My kbuild understanding is that CROSS_COMPILE points to the compiler, while it's ARCH that sets the target.

In gcc's case this is true, but when using clang kbuild derives more info from CROSS_COMPILE:

CLANG_FLAGS     += --target=$(notdir $(CROSS_COMPILE:%-=%))
...
CLANG_FLAGS     += --prefix=$(GCC_TOOLCHAIN_DIR)$(notdir $(CROSS_COMPILE))

As @sm00th mentioned above, the code is definitely not ready for building cross-arch, but I think it could work for picking the toolset.

I agree, even if we won't be doing real cross-compilation just yet having this stepping stone definitely won't hurt.

(@sm00th : how did we handle using clang?)

With clang we set (HOST)?CC/(HOST)?LD directly.

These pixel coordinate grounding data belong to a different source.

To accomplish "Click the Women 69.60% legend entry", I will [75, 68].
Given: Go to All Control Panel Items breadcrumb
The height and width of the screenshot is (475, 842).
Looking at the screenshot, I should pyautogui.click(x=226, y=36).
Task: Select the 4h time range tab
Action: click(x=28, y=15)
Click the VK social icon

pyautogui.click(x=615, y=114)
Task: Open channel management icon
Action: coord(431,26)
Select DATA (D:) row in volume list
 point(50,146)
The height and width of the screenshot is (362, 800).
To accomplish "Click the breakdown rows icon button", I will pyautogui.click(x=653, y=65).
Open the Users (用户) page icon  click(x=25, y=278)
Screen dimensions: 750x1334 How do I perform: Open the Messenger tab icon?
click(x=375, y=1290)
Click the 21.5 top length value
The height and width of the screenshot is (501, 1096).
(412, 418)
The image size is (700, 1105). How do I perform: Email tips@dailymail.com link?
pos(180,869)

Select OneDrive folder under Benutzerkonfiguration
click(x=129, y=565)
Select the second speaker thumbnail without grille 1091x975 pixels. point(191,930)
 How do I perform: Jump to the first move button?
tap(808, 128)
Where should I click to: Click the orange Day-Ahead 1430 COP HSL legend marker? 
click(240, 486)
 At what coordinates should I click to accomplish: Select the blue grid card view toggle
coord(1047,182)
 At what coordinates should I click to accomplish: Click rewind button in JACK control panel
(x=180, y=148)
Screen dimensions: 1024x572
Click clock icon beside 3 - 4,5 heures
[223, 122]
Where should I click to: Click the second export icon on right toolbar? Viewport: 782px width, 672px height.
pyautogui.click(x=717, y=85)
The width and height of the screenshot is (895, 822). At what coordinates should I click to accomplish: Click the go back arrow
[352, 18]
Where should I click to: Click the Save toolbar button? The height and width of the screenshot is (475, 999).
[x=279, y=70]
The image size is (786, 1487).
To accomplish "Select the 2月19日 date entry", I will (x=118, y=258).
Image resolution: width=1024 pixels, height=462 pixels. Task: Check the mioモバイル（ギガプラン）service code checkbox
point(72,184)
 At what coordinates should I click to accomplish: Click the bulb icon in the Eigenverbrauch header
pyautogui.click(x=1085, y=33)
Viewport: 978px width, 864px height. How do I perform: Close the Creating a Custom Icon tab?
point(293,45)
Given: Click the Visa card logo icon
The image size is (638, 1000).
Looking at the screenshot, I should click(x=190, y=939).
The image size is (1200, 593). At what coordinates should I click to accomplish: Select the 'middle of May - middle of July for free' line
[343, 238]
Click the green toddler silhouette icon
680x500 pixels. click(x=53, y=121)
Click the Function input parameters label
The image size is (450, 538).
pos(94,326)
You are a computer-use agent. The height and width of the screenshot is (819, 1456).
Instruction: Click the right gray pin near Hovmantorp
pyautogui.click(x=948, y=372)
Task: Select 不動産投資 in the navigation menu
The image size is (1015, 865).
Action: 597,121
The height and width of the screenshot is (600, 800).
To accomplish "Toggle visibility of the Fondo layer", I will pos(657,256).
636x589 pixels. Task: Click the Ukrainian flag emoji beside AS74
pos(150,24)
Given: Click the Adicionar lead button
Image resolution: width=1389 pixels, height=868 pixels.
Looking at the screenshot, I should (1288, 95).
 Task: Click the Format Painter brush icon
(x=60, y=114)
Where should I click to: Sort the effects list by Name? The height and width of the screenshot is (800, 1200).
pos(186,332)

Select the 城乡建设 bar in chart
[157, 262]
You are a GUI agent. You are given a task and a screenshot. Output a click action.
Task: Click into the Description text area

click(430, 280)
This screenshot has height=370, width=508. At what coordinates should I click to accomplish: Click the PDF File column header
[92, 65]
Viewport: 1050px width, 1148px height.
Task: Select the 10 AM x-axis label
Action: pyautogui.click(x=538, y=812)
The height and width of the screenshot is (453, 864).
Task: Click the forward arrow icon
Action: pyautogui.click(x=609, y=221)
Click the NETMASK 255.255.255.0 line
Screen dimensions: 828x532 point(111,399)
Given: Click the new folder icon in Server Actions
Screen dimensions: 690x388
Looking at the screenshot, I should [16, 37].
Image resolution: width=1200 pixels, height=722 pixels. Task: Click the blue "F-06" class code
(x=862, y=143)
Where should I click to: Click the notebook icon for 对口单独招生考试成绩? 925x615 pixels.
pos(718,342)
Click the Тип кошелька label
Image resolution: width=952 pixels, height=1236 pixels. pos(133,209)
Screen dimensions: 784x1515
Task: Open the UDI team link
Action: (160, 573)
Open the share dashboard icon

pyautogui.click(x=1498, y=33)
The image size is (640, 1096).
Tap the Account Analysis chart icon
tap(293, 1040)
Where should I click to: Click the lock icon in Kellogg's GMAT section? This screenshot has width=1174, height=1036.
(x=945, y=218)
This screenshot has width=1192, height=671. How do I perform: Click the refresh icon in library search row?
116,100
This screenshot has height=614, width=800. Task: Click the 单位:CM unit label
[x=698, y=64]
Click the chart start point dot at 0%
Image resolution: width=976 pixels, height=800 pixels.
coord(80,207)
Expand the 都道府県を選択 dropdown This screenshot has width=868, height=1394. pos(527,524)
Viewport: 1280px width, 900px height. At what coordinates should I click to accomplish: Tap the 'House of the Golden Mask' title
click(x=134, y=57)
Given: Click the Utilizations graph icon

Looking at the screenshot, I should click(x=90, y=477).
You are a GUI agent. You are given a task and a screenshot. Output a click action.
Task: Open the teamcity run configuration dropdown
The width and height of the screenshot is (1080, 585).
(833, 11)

I think some of the DISTRO checks could be skipped, given the user provides source dir and vmlinux files. That variable is also used during parts of the build process to do Ubuntu or RHEL specific things. I would think that should still apply if I wanted to build an Ubuntu kpatch from Gentoo? Does that suggest a TARGET_DISTRO setting :(

I think we mostly ignore DISTRO variable when building from user-specified source.

One more question: from the current changes, objcopy is CROSS_COMPILE prefixed. Just curious, if the project goal is keeping the arch consistent, is there some reason why the generic x86 elfutils don't work? Similarly, should some or all of the readelf invocations be similarly prefixed?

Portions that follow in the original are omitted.